[Work request]:
Search the data below for the word "Stool" and report how many lines contain it. Nothing but the number is needed.
Data shown: Begin
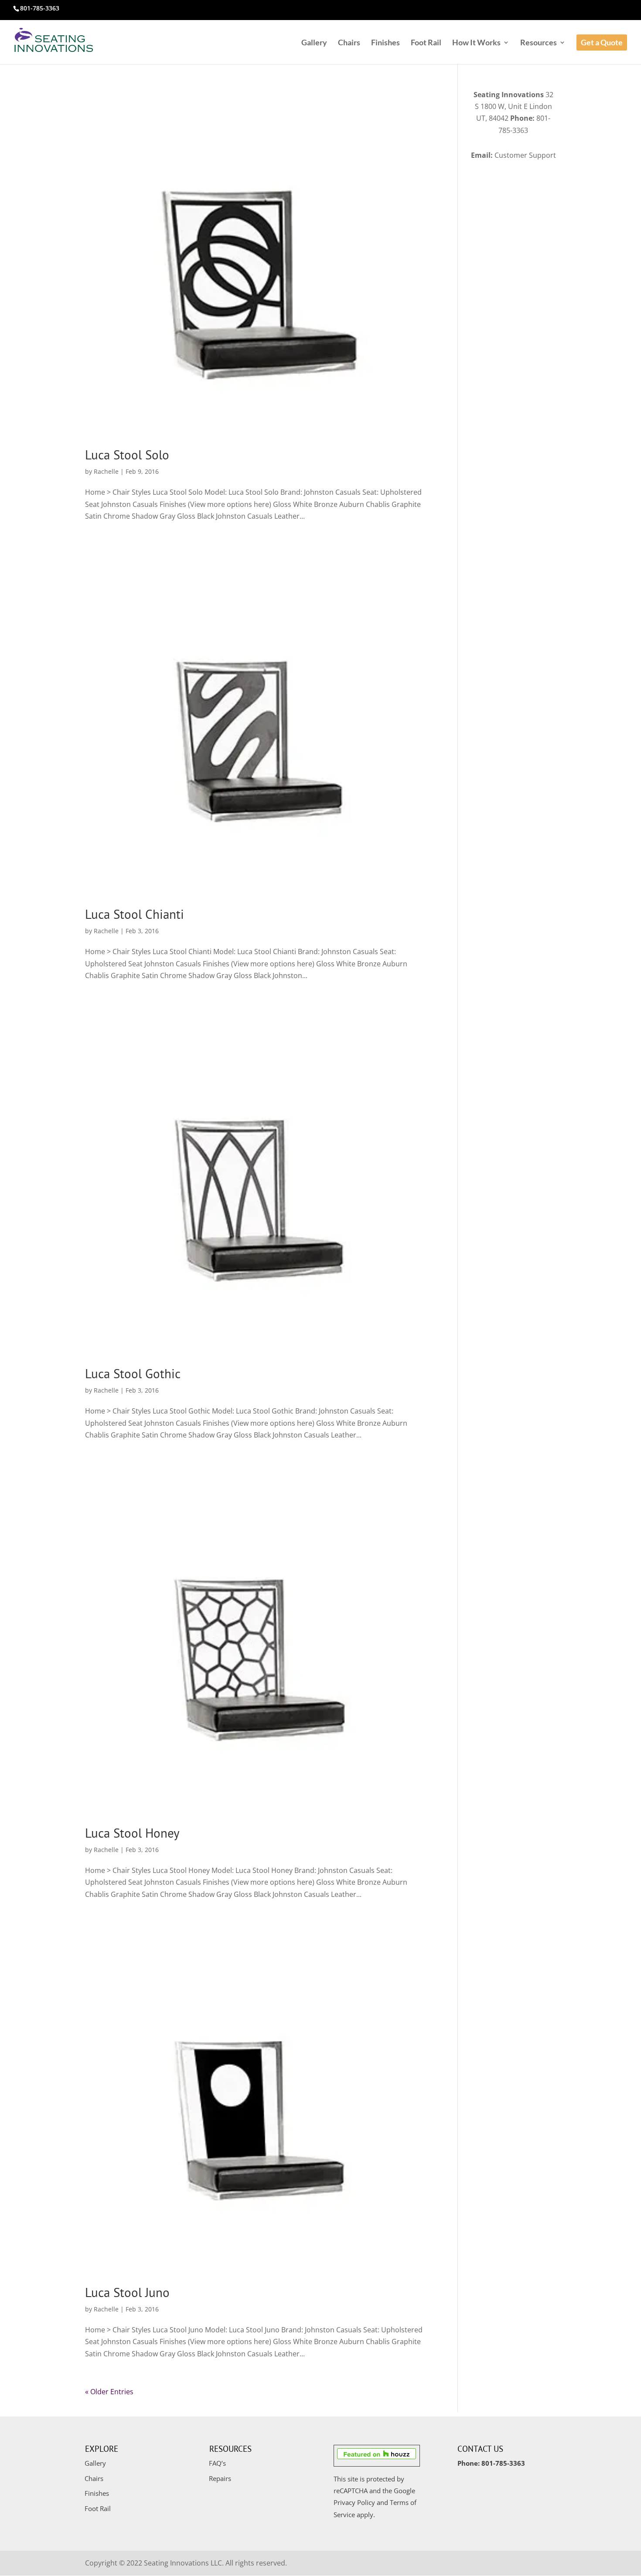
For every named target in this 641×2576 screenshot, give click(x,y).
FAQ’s (217, 2463)
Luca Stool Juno (127, 2292)
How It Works (476, 43)
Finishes (385, 43)
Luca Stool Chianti (134, 914)
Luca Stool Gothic (133, 1373)
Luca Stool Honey (132, 1833)
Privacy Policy (354, 2502)
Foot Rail (426, 43)
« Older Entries (109, 2391)
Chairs (349, 43)
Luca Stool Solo (127, 454)
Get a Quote (602, 42)
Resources (538, 43)
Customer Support (525, 155)
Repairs (220, 2478)
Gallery (314, 43)
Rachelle (106, 471)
Data shown: End
[Response for this exercise]:
5